Earlier this month, the town council representing 2,100 residents ordered the removal of the cross after the American Civil Liberties Union (ACLU) filed a suit on behalf of resident Joseph Tompkins.
The suit claims that since the cross is the “preeminent symbol of Christianity, representing the instrument of the crucifixion of Jesus,” it is a religious symbol that has no place on town property.
Tompkins claims in the suit that every day he is “forced to come into direct and unwelcome contact” with the cross on top of the tree as he drives through town. He claims this has caused him “irreparable harm,” which can only be remedied by removing the cross and paying him monetary damages.
But town residents including Tompkins’ relatives had trouble believing the cross was hurting anybody.
“There’s a church on every corner here,” a relative, Mark Tompkins, told Fox 59. “There’s a church on every corner. Is he offended by all the crosses?”
Despite reporters not being able to find anyone there who supported Tompkins’ case, officials capitulated to the threat, saying the town could not afford a legal battle that they might lose.
“It is with regret and sadness that the Knightstown Town Council has had the cross removed from the Christmas tree on the town square and is expected to approve a resolution at the next council meeting stating they will not return the cross to the tree,” the town council released in a statement.
When residents tried to block the bucket truck that came to remove the cross, police had to be called in to remove the crowd.
“It's just ridiculous,” resident Aaron Magee told WISH. “I'm very offended that the cross was taken down, and I want it put back up. We all want it put back up.”
When residents realized there was nothing they could do about the removal of the cross, they came up with a plan to blanket the town in crosses.

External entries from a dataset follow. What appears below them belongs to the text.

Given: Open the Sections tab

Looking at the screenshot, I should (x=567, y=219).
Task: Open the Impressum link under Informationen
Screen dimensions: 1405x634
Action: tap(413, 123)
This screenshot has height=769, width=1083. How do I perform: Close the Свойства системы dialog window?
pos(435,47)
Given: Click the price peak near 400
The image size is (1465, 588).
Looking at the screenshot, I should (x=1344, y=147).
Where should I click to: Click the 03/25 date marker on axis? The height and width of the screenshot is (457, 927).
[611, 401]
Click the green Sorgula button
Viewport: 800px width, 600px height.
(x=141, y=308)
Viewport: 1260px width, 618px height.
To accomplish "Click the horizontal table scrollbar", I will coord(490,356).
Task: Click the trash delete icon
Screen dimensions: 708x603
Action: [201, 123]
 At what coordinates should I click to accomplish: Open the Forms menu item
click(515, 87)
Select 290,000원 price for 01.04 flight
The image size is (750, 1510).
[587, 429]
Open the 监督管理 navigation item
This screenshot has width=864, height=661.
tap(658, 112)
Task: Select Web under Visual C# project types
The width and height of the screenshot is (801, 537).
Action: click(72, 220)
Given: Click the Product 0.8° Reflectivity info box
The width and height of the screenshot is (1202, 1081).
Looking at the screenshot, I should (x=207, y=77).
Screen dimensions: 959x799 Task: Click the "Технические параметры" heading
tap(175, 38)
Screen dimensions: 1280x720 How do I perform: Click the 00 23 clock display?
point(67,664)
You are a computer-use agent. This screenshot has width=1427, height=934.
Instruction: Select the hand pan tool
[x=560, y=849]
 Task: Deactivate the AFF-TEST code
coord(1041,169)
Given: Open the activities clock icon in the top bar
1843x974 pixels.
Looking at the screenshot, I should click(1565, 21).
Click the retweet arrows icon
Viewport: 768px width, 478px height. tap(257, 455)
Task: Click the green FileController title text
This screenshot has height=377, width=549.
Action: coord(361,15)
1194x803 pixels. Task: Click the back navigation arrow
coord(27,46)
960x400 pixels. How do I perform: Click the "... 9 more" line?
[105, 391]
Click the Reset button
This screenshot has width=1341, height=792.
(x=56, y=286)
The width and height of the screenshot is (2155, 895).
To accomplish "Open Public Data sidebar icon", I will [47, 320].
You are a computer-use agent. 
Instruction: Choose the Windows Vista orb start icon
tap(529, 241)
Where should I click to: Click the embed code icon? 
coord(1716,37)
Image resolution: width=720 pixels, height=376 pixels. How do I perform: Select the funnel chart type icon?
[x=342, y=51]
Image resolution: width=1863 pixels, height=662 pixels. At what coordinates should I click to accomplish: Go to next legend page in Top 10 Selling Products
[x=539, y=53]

Residents made wooden crosses that volunteers handed out to anyone who would take one. Crosses soon started popping up throughout the town, in yards, on doors, and in windows. Many of them were illuminated with Christmas lights to shine brightly in the night.
Residents hope to have crosses placed throughout the town in time for Christmas Day.
“Honestly, I would love to see every house in town put a sizable cross on full display,” one resident wrote on a blog.
The resident hopes that having Donald Trump as president — he has stated that America will start saying “Merry Christmas” again — will help restore religious liberty to their town.
“[When] Trump takes office and as Christians, we will no longer fear retribution for saying Merry Christmas or for praying in school, or for keeping God in our pledge,” the resident wrote on a blog.